FALTA DE COORDINACION DE TIEMPO EN EL ESQUIPO DE TRABAJO

- Muchas veces los tiempo de las personas tienen una significación mental distintas unas de otras.

- Es importante explicar cuales son los objetivos y cuales son los plazos reales de tiempo en equipo de trabajo.

- Una de las dificultades principales es no poder percibir cuánto tiempo va a demandar hacer determinado trabajo y de cuanto tiempo se puede disponer.

- Estimar la duración de las actividades no es sencillo, ya que no es lo mismo hacer algo estando solo, que hacerlo en una hora pico donde hay muchas interrupciones.

- Para poder estimar el tiempo requerido es importante hacer un Registro de uso de tiempo, anotar en que actividades se fue el día de trabajo, para visualizar claramente cuánto tiempo insumen las actividades.

OBSTACULOS

- La tiranía de lo urgente

- No pensar antes de hacer

- Visitas inesperadas

- Interrupciones telefónicas

- Falta de información

- Procedimientos obsoletos.

- Incapacidad para decir “no”

- Excesivo detallismo

- Varios jefes con distintos estilos entre sí.

Hay dos tipos de tiempos:

v Tiempo Respuesta: es el que obliga a estar en función de dar respuesta a lo que se presenta y que no sabemos por anticipado, es simultáneo, impredecible y disperso.

v Tiempo Discrecional: es el tiempo controlado, focalizado, el que se puede decidir y se concreta la atención solamente en una cosa.

Según las encuestas, cada uno de éstos tiempos es el 50 % de la jornada.

Sin embargo existe la sensación de que el Tiempo Discrecional es menor y que se escapa del control.

Es importante tener en cuenta éstos diferentes tipos para no planificar la utilización de todo el tiempo, ya que parte de el es utilizado para el tiempo de respuesta.

Por lo tanto, si bien se resaltó la importancia de la planificación, debemos saber que no todo el tiempo es planificado ni se debe planificar.
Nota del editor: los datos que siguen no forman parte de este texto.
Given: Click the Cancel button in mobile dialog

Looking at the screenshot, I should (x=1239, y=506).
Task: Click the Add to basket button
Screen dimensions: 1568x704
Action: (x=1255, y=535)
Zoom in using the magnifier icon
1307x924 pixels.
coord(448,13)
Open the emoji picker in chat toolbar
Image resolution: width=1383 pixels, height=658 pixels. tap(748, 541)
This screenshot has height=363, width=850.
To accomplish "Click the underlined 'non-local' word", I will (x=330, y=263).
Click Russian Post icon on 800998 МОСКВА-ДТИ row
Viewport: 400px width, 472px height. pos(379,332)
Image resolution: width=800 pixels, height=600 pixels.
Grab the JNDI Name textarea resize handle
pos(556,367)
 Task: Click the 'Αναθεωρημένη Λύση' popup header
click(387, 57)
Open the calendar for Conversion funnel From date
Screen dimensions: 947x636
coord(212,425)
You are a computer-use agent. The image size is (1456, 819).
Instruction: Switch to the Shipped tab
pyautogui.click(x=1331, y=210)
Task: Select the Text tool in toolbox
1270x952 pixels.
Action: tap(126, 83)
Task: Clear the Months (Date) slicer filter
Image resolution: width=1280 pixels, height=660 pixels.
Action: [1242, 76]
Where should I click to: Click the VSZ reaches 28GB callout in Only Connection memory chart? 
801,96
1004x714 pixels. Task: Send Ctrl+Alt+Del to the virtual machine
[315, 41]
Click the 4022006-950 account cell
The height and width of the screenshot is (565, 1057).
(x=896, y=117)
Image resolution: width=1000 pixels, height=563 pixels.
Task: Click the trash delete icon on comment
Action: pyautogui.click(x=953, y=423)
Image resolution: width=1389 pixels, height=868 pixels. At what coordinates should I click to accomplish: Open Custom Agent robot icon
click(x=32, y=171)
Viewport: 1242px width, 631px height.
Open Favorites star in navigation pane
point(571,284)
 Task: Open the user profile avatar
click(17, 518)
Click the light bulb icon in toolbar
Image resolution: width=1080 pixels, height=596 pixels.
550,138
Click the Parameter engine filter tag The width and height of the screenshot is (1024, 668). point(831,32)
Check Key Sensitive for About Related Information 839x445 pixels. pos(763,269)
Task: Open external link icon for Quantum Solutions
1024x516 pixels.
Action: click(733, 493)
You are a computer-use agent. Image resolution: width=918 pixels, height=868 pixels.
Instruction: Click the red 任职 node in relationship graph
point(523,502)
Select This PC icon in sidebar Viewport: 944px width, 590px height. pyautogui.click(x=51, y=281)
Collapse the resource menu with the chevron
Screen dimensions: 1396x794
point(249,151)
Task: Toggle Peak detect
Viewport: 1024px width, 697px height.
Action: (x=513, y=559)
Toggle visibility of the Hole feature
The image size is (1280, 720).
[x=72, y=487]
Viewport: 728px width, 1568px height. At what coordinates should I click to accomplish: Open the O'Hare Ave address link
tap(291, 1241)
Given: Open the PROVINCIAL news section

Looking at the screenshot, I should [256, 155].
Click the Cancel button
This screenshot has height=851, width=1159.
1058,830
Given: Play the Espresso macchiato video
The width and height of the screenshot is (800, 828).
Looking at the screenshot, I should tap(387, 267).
Hay que evitar los extremos buscando la línea media que es poder decir que hay actividades que son planificables, que son anticipables y hay otras que no lo son ni deben serlo.

Planificar es tomar decisiones por anticipado, planteando cuáles son los objetivos para decidir adecuadamente.

Los objetivos deben ser:

- realistas

- estimulantes

- flexibles

- verificables

Hablar de planificación supone entonces:

- Hablar de objetivos

- De cómo hacer eso definiendo un orden de prioridades entre las diferentes actividades.

- La clave es poder hacer primero lo que es más importante aunque sea menos urgente, porque si realmente es más importante, en un lapso muy breve va a pasar a ser urgente. Por lo tanto poder priorizar lo más importante aunque menos urgente es un criterio clave a la hora de tomar decisiones sobre cuál de las dos cosas hay que inclinarse.

Planificar también es tener en cuenta cuándo se hace. Poder hablar de cuándo, supone poder decir cuál es la distribución de las interrupciones diarias en una organización, ej. : las mayores interrupciones se dan entre las 10 y las 12 hrs.

Si se tiene en cuenta esto se podría decir cuál es el mejor momento para hacer una actividad.

La administración del tiempo es un desafío no solamente para la consecución de los objetivos propios u organizacionales sino también porque detrás de eso está nuestra propia jerarquía de valores para la organización y para nuestra vida.